9 thoughts on “Rediscovering Peter Pan

  1. I bet you were an adorable Peter Pan ! No photos in costume ???

    Posted by dale | May 1, 2011, 8:57 PM
  2. Oh man, you look just like me, Dad!

    Posted by Drew | May 4, 2011, 9:41 PM
  3. My introduction to Peter Pan was seeing the 1953 Disney movie. We lived in Chicago, in a fairly dingy apartment over a dime store. Across the street was a movie theater, and as a 5 year old, I persuaded my poor mother to take me to see it 4 times. I had all the Little Golden Records and Books of it, too, and best of all, I had a book-length, very faithful and well-illustrated adaptation of the Disney movie script, which I read and re-read endlessly. A couple of years later, we had moved across town, and half the kids in my neighborhood were crowded into our living room to watch Mary Martin soar into our homes and hearts (on our B&W Stromberg-Carlson 8 inch screen). I was a teenager before I read the Barrie novel and playscript. But my love of Peter Pan has persisted all these years, and I’m now well into my seventh decade. I’ve seen the play and the musical dozens of times over the years, and I never tire of them. Peter Pan Forever!

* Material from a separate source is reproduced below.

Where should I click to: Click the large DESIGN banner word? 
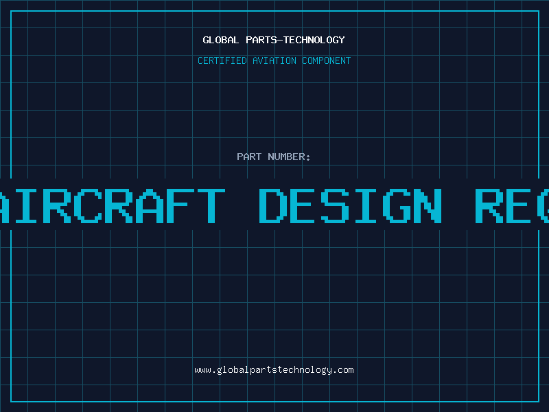[350, 205]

    Posted by Dan | May 12, 2011, 12:54 PM
    • Hi Dan,
      It’s nice to hear from you on this site. It’s funny but I really didn’t remember much about Peter Pan before the 1960 Mary Martin brodcast but my parents told me I loved the character from the time I was three or so.It’s nice to know that my son and his girlfriend also have an affection for the character. I love your account of watching the program on television for he first time. Those were such different days then; when almost everyone in the neighborhood watched the same TV specials (or spectaculators as they were called then)and shared about them the next day. Early television was almost, like radio, an unintentional tool that brought neighbors closer. And the events depicted need not have been diasters.

      Posted by Bruce K. Hanson | May 12, 2011, 7:44 PM
      • Oops..I meant “spectaculars” not “spectaculators.”

        Posted by Bruce K. Hanson | May 12, 2011, 7:45 PM
      • Bruce, how was the flying handled in your production?

        The first time I saw the Barrie play (not the musical, in other words) was at the Shaw Festival in Ontario. It was done in 1987 and repeated the next year. Adults played all the parts. The cast was terrific and the production was magical. I saw four performances over the two seasons. Christopher Newton was a genuinely great Hook, the best I’ve ever seen. Tom McCamus played Peter, superbly. Appropriately enough, last year McCamus played Captain Hook in Stratford’s landmark production. He got splendid notices, but I did not get there to see it, sadly.

        Posted by Dan | May 13, 2011, 12:28 AM
  4. The flying was done with strobe lights. I remember intricate choreography and endless rehearsals on this one aspect of the play. I wouldn’t place this production very high on the list of top Peter Pans but it still provides fond memories.